▶ **About this exercise**
Rewrite every line of the listing below, switching "Image resolution" to "Screenshot resolution" and keeping everything else the same. Omit the pictures from your answer.

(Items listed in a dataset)

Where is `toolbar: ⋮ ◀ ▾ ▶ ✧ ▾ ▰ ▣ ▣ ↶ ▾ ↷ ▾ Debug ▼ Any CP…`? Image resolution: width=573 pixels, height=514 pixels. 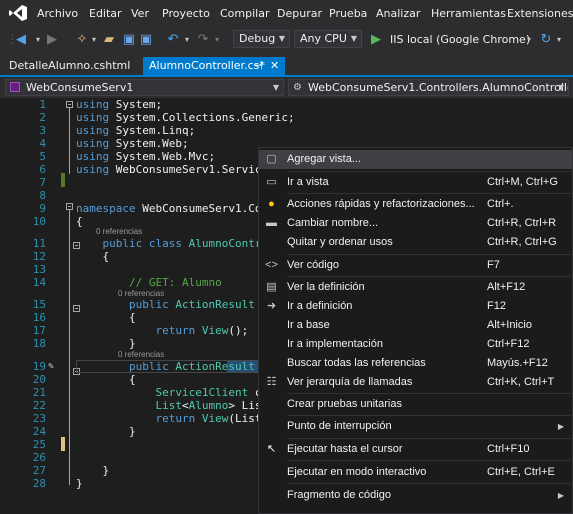
toolbar: ⋮ ◀ ▾ ▶ ✧ ▾ ▰ ▣ ▣ ↶ ▾ ↷ ▾ Debug ▼ Any CP… is located at coordinates (286, 40).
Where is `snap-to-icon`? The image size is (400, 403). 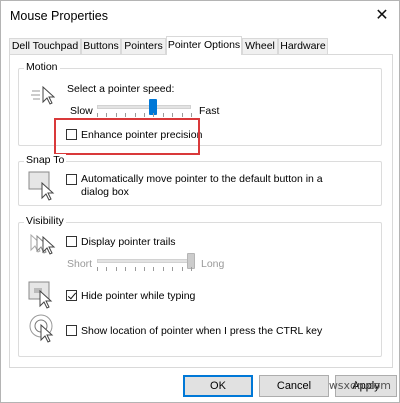
snap-to-icon is located at coordinates (42, 186).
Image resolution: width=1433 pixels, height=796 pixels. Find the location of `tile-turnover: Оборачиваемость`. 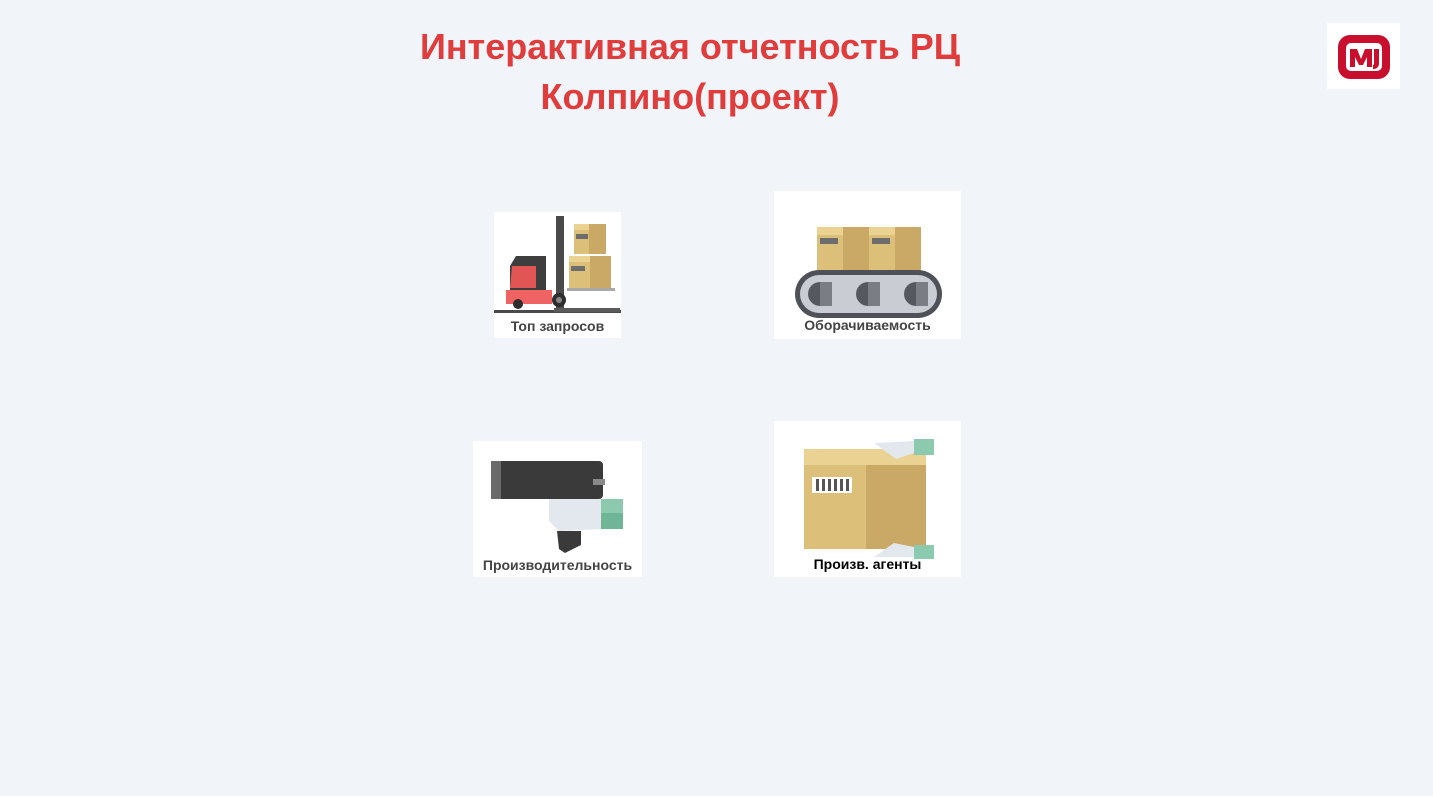

tile-turnover: Оборачиваемость is located at coordinates (868, 265).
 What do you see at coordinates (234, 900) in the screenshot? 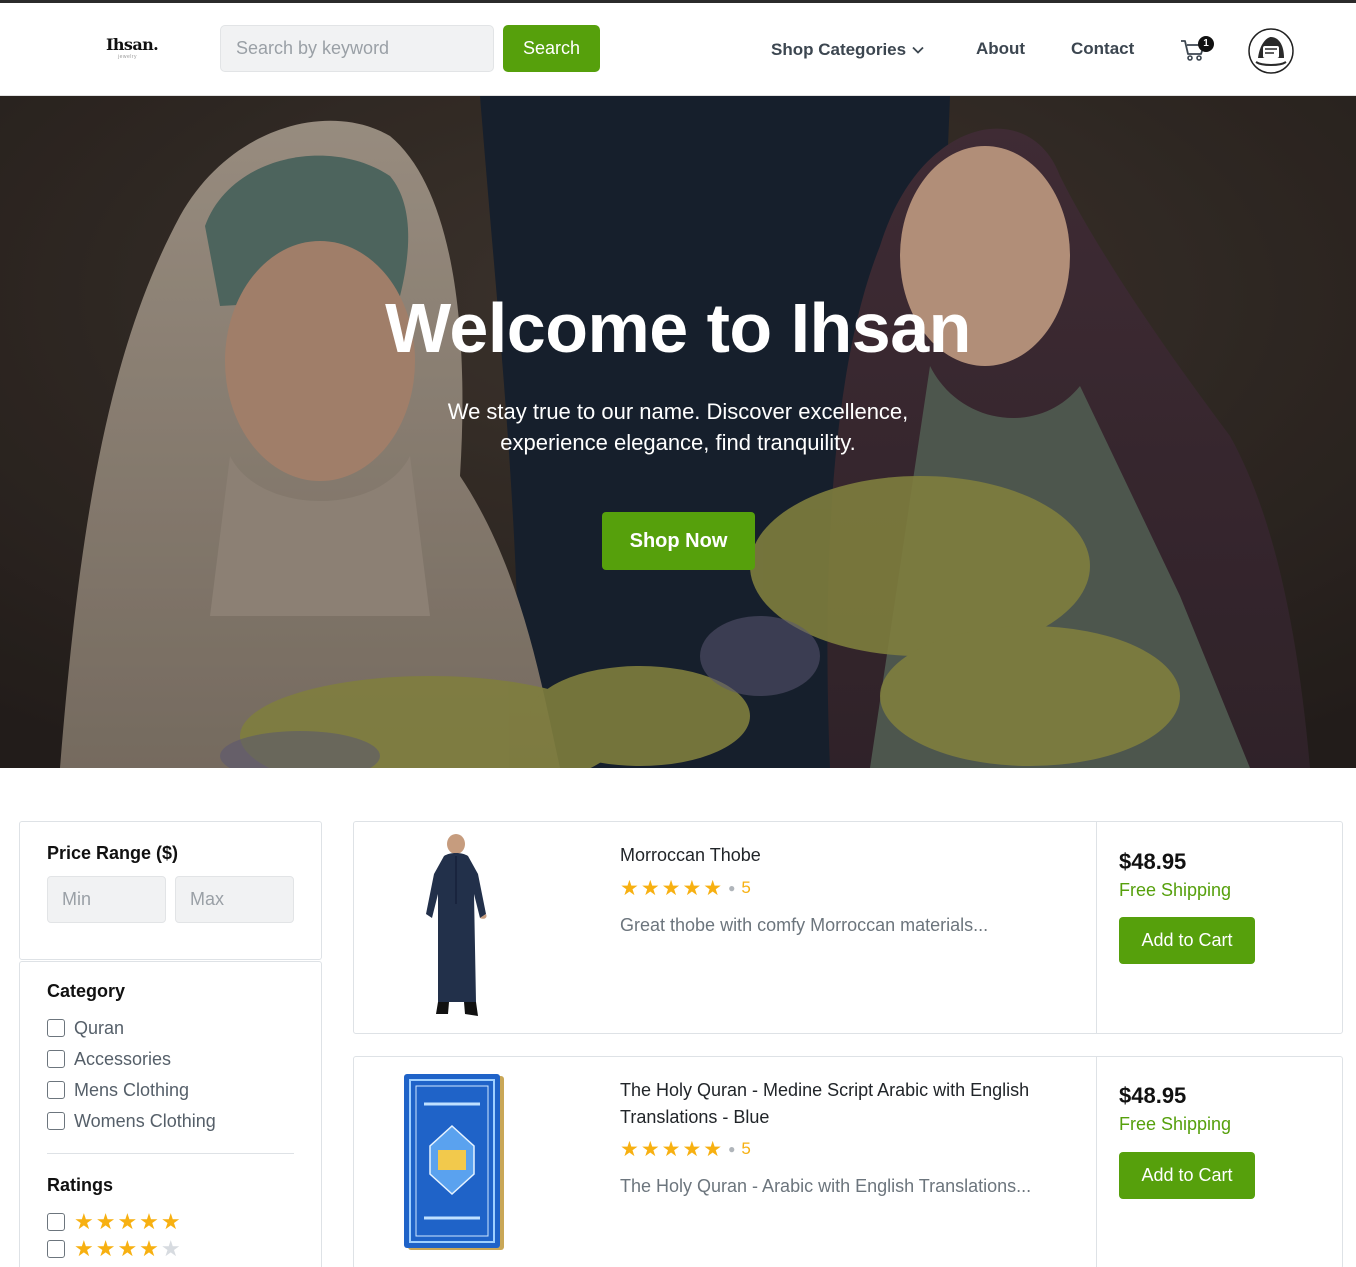
I see `price-max-input` at bounding box center [234, 900].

▶ **Output for this task**
Where is `toolbar: ⋮ ◀ ▾ ▶ ✧ ▾ ▰ ▣ ▣ ↶ ▾ ↷ ▾ Debug ▼ Any CP…`? Screenshot resolution: width=573 pixels, height=514 pixels. 
toolbar: ⋮ ◀ ▾ ▶ ✧ ▾ ▰ ▣ ▣ ↶ ▾ ↷ ▾ Debug ▼ Any CP… is located at coordinates (286, 40).
Where is `snap-to-icon`? The image size is (400, 403). 
snap-to-icon is located at coordinates (42, 186).
Screenshot resolution: width=1433 pixels, height=796 pixels. Find the location of `tile-turnover: Оборачиваемость`. 

tile-turnover: Оборачиваемость is located at coordinates (868, 265).
 What do you see at coordinates (234, 900) in the screenshot? 
I see `price-max-input` at bounding box center [234, 900].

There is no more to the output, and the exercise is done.